═════ Texte
Le bleu d’Auvergne, précieux moisi

Sept fermes auvergnates confectionnent du bleu fermier sous label AOP. L’une d’entre elles, le GAEC du Cèdre bleu, à quelques kilomètres de Saint-Flour, cultive la moisissure bleutée en famille.

Les verticales bleues sur la pâte sont les stigmates des aiguilles, qui piquent le fromage pour le développement du penicillium.

C’est peut-être l’un des grands fromages français à l’aspect le plus étrange. Ses cavités de moisissures, son odeur âcre, sa texture humide et fragile lui confèrent un air bien austère, peu ragoûtant. Et pourtant, une fois au palais, sa crème fond comme du beurre, libérant ses arômes salés. Avec le cantal, le saint-nectaire, le salers et sa proche cousine la fourme d’Ambert (à la pâte plus ferme), le bleu d’Auvergne est l’un des cinq fromages protégés d’Auvergne. Loin de nourrir un quelconque complexe d’infériorité avec son prestigieux concurrent du sud, le roquefort (au lait de brebis), le bleu (de vache) règne depuis le XIXᵉ siècle sur le Puy-de-Dôme, le Cantal et une partie de la Haute-Loire.

Bleu d'Auvergne
« Présenté sur un plateau, le bleu aura moins de succès qu’un saint-nectaire par exemple. Les enfants notamment le trouveront un peu fort », pose Jean-Louis Galvaing, technicien au syndicat du bleu d’Auvergne. Ceux-ci ont plutôt l’air d’apprécier !

C’est une vocation précoce et constante qui a poussé Thomas Bonnafoux, le fils cadet, à devenir fromager et à entraîner père, mère et frère avec lui dans la mue de la ferme laitière. Je suis passionné depuis toujours, j’aime voir le lait transformé en fromage, raconte ce garçon à l’accent chantant et mince comme un roseau, diplômé en 2011 d’un BTS agro-alimentaire. Cela a commencé prudemment avec la fabrication de l’artisou de Margeride, un fromage ancestral et rustique qui tendait à disparaître. Puis les différentes pâtes persillées, dont le bleu est l’emblème, sont devenues leur spécialité. En 2014, le bleu des Bonnafoux a intégré l’appellation, dans laquelle la fabrication industrielle est légion. Une petite consécration.
══════════
═════ Données fournies
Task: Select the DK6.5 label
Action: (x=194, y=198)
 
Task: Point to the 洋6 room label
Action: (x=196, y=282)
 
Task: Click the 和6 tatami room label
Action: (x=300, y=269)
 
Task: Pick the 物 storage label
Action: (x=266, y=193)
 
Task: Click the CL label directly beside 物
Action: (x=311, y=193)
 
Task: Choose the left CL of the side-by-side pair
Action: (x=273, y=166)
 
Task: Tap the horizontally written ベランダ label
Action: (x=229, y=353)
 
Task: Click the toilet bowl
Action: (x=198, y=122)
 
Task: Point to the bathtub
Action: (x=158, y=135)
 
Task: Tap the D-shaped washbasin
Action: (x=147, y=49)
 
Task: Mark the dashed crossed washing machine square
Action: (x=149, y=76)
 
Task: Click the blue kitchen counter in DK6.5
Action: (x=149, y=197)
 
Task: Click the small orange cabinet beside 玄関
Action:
══════════
** Vos tâches **
a) Recopiez, dans le texte sur le bleu d'Auvergne, tout le passage qui va de « Les verticales bleues » jusqu'à « de la Haute-Loire. ».
b) Traduisez en anglais cette phrase du texte sur le bleu d'Auvergne : « Sept fermes auvergnates confectionnent du bleu fermier sous label AOP. »
Ce matériel est à part et n'a rien à voir avec le texte sur le bleu d'Auvergne.

** Réponses par tâche **
a)
Les verticales bleues sur la pâte sont les stigmates des aiguilles, qui piquent le fromage pour le développement du penicillium.

C’est peut-être l’un des grands fromages français à l’aspect le plus étrange. Ses cavités de moisissures, son odeur âcre, sa texture humide et fragile lui confèrent un air bien austère, peu ragoûtant. Et pourtant, une fois au palais, sa crème fond comme du beurre, libérant ses arômes salés. Avec le cantal, le saint-nectaire, le salers et sa proche cousine la fourme d’Ambert (à la pâte plus ferme), le bleu d’Auvergne est l’un des cinq fromages protégés d’Auvergne. Loin de nourrir un quelconque complexe d’infériorité avec son prestigieux concurrent du sud, le roquefort (au lait de brebis), le bleu (de vache) règne depuis le XIXᵉ siècle sur le Puy-de-Dôme, le Cantal et une partie de la Haute-Loire.

b) Seven farms in Auvergne make farmhouse blue cheese under the AOP label.